Out of Wicklow Town and you’ve found some pace. One person passed me, then two. I passed someone (shock!). A third passed me. Then I pass one more, two, three, four, five… keep scanning ahead to see my next target. Not bad. You’re pushing until you can feel some burn but you could be pushing harder. You’ve never raced 40km as a time trial before so you are not sure how to pace it. You’re enjoying the cycle but your legs are feeling the recent training you have missed. You sprint around a few more and push it for the last five kilometres, beginning to really feel some pain in your IT bands (iliotibial bands) now. Pushing hard to the Dismount Line, knowing exactly where it is, slamming on the brakes as three lovely Wicklow marshals just begin to shout warnings, laughing with them and they saying ‘you’d be surprised how many people don’t stop at the line!’.

Oh yes, coming around that lovely fast last roundabout, feeling quite good and then seeing all the people on the run course, streams of them, so far ahead of you….

Odd bike course, in the sense of not knowing how I got on. Felt I did horribly for the first 5 – 10 km, feeling almost disconsolate after the swim, then getting into a bit of a cadence groove, feeling I had pushed well for the last 20 km but hard to know. [Later to discover a 4 kph drop from Athy! Ouch!]

So to the run. In fairness, and I would imagine I might be in a minority here, I found the layout of the run course really helpful mentally. You could break it down into discrete 2 km parts. To Turn Around. Then back. Turn Around and back… and then only the final 2 km run in. I never had pains in my IT bands running before so finding them continuing after the bike was not encouraging but I didn’t care, I was on the last leg of my first full Olympic distance (TriAthy bike cut to 20km) and I was going to do it, regardless of how slowly. How slow indeed!

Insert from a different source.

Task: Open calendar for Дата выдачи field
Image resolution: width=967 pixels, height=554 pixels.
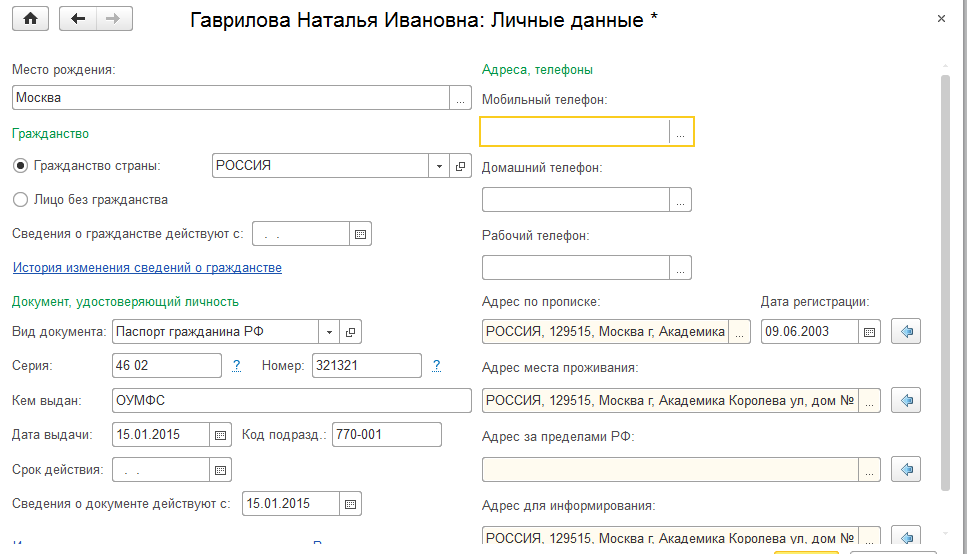Action: pos(221,435)
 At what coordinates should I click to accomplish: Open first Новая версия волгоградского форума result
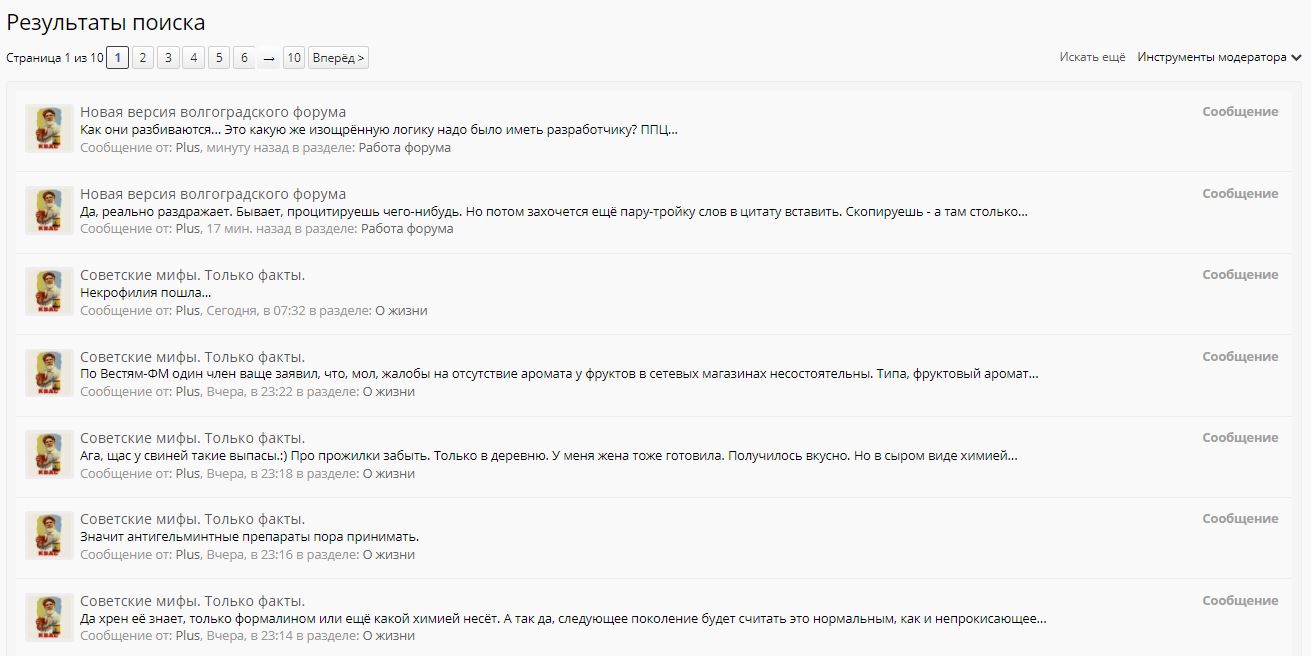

As usual the Piranhas or those of you who recognised me in my non-Piranha gear were very encouraging… thanks Adele, Hughie, Leo… and I just plodded away.

Just after the first Turn Around, just starting up one of the wee inclines, one of the marshals, trying to be encouraging, said; “Great running” and I found myself laughing to myself, thinking that it must have been the most elastic use of the word ‘great’ ever used (though not being a parent might account for my view of that superlative)!

‘Sure God help us’, didn’t I even think I was striding out on the downhills! Notions! For the life of me, I still can’t understand why the last kilometre of these triathlon 10k runs seems the longest. The Finish Line feels like one of those cartoon suspended carrots dangled over the head of a donkey.

And a donkey is how I performed. If the Piranhas have any Quality Assurance process, then I am expecting to be hauled in front of some panel, chaired by Emma or Mikey, showing me copies of my times and asking me to account for myself with questions such as: ‘Give us three good reasons for us to allow you to represent this great and storied club?’ Perhaps they’d just leave it at: “You medalled in your AG in the last two races. We had some hopes for you in terms of the club’s National Series points. But you were a great disappointment here.” And then that classic Irish parents’ line: “It’s not so much that you let us down, but most of all you let yourself down.”

Suitably chastised, leaving the (sporting rather than work) Performance Review with that question ringing in your ear: “Are you sure this is the place for you? Or the sneakier: “You need to ask yourself if your talents would be better pursued elsewhere?”. Of course, they might be kinder and say: “Look Foley, we’ll let you off this time, if only because you were not wearing club gear [thanks Spatzwear!] Now go and strengthen those glutes, hamstrings and hips, because if you perform like this in Piranha gear, it’ll be a one way trip to the Bull Wall!”